Pour exprimer son mécontentement sur l’absence de négociation avec l’hôtel Peninsula Bay Beach Resort (ex-Blue Lagoon), la Federation of Hotels Taxi Associations (FHTA) a manifesté devant l’établissement à Blue-Bay hier. La fédération rappelle que la mise en place d’un Taxi Desk est une mesure proposée par le gouvernement et que tous les hôtels concernés devraient se plier aux règlements.
« Cette manifestation est une manière de démontrer notre désaccord. À ce jour, nous n’avons eu aucune négociation avec l’hôtel. La direction n’a donné aucun signe de communication, en dépit de nos différentes tentatives », déplore Yashpal Murrakhun, président de la FHTA. En avril dernier, le conseil des ministres a avalisé la mise en place d’un comptoir de taxis dans les hôtels de plus de 50 chambres. Cette décision découle d’une lutte menée par la FHTA, qui dénonçait la concurrence des tour-opérateurs et compagnies de location de voitures. Ils réclamaient un traitement équitable de la part des hôtels.

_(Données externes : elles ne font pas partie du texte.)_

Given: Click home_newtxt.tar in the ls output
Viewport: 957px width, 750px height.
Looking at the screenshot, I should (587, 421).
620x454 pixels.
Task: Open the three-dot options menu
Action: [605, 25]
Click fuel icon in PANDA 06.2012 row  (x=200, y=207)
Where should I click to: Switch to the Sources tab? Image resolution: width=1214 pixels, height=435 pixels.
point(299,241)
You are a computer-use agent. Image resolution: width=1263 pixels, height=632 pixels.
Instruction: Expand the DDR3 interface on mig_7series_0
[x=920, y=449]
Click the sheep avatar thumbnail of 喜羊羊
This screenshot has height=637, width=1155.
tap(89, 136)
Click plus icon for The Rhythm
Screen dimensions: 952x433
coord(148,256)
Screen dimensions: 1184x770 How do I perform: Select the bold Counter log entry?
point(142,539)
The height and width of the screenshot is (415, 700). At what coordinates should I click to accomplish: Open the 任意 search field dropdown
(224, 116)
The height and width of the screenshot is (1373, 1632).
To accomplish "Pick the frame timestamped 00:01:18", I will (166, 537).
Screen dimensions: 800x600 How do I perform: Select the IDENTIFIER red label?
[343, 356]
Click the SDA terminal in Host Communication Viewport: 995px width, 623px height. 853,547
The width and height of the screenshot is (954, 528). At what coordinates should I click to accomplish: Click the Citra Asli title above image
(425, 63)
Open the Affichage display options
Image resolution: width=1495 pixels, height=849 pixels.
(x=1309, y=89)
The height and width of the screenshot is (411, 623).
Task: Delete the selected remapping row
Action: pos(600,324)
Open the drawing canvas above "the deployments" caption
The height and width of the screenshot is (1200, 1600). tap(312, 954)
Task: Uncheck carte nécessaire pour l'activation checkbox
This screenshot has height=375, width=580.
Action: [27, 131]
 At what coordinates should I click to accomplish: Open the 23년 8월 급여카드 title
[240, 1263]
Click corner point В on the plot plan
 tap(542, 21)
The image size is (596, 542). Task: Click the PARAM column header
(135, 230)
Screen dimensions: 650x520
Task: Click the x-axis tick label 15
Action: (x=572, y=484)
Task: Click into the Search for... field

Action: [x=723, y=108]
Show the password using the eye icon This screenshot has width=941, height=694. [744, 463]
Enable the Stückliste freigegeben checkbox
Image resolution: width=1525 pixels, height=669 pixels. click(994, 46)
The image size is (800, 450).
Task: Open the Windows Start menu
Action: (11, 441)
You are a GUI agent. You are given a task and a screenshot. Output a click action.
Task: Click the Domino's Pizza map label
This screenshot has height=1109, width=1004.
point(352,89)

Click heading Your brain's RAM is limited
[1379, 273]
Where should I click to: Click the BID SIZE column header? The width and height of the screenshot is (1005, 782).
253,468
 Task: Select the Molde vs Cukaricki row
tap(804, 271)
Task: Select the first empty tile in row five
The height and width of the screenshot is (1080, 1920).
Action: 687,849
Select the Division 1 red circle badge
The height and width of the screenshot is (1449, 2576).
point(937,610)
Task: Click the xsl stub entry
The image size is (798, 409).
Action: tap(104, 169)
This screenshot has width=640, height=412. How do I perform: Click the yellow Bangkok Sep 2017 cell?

Pour l’heure, la majorité des hôtels ont accepté la mise en place de cette mesure. « Quelques-uns, à l’instar du Peninsula Bay, font encore des difficultés. Nous ne baisserons pas les bras. Nous continuerons à dénoncer cette attitude. D’ailleurs, en août, nous serons devant l’hôtel Outrigger, à Bel-Ombre. »
Yashpal Murrakhun revient également sur la récente déclaration du Premier ministre adjoint et ministre du Tourisme, Xavier-Luc Duval, à l’Assemblée nationale. Ce dernier avait en effet déclaré que certains hôtels pourraient réclamer une somme symbolique pour la mise en place d’un comptoir de taxis, comme c’est le cas pour les tour-opérateurs. Le président de la FHTA insiste sur le fait que « cela n’a jamais été évoqué au comité présidé par Xavier-Luc Duval lui-même », ajoutant que « les seuls frais discutés concernent la personne qui travaillera à ce comptoir ».
Lors de cette intervention à l’Assemblée, le ministre du Tourisme avait également précisé que les prix indicatifs devront être disponibles à ce comptoir et qu’un système de “voucher” sera appliqué en l’absence de taximètre. Il a ajouté que l’Association des Hôteliers et Restaurateurs de l’Île Maurice (AHRIM) a déjà émis des “guidelines” à ses membres concernant les discussions à entamer avec les chauffeurs de taxi basés dans leur établissement. Toutefois, a-t-il dit, « chaque hôtel a ses spécificités ».